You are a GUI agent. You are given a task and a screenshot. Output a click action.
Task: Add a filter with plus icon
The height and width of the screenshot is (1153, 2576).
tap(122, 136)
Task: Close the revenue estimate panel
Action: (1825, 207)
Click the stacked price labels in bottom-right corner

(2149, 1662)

- **Problem**: A word-for-word restatement of the data above is required.

- **Written response**:
You are a GUI agent. You are given a task and a screenshot. Output a click action.
Task: Add a filter with plus icon
The height and width of the screenshot is (1153, 2576).
tap(122, 136)
Task: Close the revenue estimate panel
Action: (1825, 207)
Click the stacked price labels in bottom-right corner

(2149, 1662)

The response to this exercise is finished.